- EXERCISE
Working from the records below, repeat exactly the lines starting at the line that contains "Click the install APK icon" and ending at the line that contains "Task: Click the 'Sort Order' label", inclusive.

——

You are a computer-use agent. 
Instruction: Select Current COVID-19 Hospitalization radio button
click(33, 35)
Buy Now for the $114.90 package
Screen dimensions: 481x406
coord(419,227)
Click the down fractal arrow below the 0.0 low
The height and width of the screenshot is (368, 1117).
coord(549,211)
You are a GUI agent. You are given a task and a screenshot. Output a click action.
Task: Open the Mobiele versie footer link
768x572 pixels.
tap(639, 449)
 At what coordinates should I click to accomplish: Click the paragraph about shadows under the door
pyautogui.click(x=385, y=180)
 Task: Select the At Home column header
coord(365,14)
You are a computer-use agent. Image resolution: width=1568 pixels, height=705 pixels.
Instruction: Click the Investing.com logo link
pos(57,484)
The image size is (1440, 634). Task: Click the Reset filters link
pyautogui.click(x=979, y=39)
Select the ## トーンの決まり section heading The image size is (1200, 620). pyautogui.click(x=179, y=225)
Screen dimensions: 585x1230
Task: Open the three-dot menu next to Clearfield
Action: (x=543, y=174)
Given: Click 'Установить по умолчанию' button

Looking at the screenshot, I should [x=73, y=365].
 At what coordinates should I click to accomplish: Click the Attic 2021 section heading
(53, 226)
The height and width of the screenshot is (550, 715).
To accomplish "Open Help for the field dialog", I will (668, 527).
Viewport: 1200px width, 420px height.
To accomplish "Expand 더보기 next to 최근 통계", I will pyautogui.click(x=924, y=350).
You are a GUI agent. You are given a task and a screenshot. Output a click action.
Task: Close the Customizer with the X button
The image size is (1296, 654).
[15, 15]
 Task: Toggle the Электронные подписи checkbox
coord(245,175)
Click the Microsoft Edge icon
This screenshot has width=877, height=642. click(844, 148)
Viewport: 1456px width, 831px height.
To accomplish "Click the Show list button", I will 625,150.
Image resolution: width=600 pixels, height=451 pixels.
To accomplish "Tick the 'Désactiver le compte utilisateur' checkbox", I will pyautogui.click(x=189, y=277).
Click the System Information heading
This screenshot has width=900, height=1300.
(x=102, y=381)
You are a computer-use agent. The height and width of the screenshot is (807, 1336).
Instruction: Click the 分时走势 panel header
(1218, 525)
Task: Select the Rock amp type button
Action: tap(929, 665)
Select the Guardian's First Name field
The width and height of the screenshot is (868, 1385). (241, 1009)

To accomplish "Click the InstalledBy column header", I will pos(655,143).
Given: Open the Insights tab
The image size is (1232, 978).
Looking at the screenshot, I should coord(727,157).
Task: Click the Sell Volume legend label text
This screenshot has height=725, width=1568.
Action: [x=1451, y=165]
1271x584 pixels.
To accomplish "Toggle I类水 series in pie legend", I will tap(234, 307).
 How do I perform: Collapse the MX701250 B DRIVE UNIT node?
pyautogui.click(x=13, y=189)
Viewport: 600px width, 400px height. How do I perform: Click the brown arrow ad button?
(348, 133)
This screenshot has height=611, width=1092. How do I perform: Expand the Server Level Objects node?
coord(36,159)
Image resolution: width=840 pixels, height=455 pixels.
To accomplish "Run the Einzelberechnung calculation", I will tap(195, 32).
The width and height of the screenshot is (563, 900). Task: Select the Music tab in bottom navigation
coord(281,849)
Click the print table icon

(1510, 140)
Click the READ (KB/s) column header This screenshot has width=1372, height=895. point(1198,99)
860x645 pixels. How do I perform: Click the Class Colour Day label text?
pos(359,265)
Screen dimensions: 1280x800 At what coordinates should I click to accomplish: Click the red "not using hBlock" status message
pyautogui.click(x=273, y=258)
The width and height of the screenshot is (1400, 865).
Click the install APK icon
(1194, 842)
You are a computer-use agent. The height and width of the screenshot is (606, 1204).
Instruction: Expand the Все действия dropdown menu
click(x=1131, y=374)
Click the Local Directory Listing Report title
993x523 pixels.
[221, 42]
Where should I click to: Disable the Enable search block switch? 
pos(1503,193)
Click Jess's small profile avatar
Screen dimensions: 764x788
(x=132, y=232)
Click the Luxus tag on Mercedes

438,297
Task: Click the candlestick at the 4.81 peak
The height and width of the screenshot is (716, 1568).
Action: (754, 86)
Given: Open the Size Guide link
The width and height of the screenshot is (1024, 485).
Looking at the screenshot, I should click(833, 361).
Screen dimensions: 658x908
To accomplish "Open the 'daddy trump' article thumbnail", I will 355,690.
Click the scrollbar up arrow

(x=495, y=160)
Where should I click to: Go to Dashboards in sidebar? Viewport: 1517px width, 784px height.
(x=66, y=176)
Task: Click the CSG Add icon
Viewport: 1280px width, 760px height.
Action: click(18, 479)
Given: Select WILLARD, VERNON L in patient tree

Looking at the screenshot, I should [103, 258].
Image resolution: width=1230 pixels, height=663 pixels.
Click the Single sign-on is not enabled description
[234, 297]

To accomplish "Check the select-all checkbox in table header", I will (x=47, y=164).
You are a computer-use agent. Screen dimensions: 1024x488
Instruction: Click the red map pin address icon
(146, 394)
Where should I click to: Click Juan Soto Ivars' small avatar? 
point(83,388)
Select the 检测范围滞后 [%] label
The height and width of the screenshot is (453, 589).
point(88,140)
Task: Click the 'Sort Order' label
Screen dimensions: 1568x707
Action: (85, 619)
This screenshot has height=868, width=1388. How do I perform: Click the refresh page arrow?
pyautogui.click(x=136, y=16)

——

- SOLUTION TO THIS TASK
Click the install APK icon
(1194, 842)
You are a computer-use agent. The height and width of the screenshot is (606, 1204).
Instruction: Expand the Все действия dropdown menu
click(x=1131, y=374)
Click the Local Directory Listing Report title
993x523 pixels.
[221, 42]
Where should I click to: Disable the Enable search block switch? 
pos(1503,193)
Click Jess's small profile avatar
Screen dimensions: 764x788
(x=132, y=232)
Click the Luxus tag on Mercedes

438,297
Task: Click the candlestick at the 4.81 peak
The height and width of the screenshot is (716, 1568).
Action: (754, 86)
Given: Open the Size Guide link
The width and height of the screenshot is (1024, 485).
Looking at the screenshot, I should click(833, 361).
Screen dimensions: 658x908
To accomplish "Open the 'daddy trump' article thumbnail", I will 355,690.
Click the scrollbar up arrow

(x=495, y=160)
Where should I click to: Go to Dashboards in sidebar? Viewport: 1517px width, 784px height.
(x=66, y=176)
Task: Click the CSG Add icon
Viewport: 1280px width, 760px height.
Action: click(18, 479)
Given: Select WILLARD, VERNON L in patient tree

Looking at the screenshot, I should [103, 258].
Image resolution: width=1230 pixels, height=663 pixels.
Click the Single sign-on is not enabled description
[234, 297]

To accomplish "Check the select-all checkbox in table header", I will (x=47, y=164).
You are a computer-use agent. Screen dimensions: 1024x488
Instruction: Click the red map pin address icon
(146, 394)
Where should I click to: Click Juan Soto Ivars' small avatar? 
point(83,388)
Select the 检测范围滞后 [%] label
The height and width of the screenshot is (453, 589).
point(88,140)
Task: Click the 'Sort Order' label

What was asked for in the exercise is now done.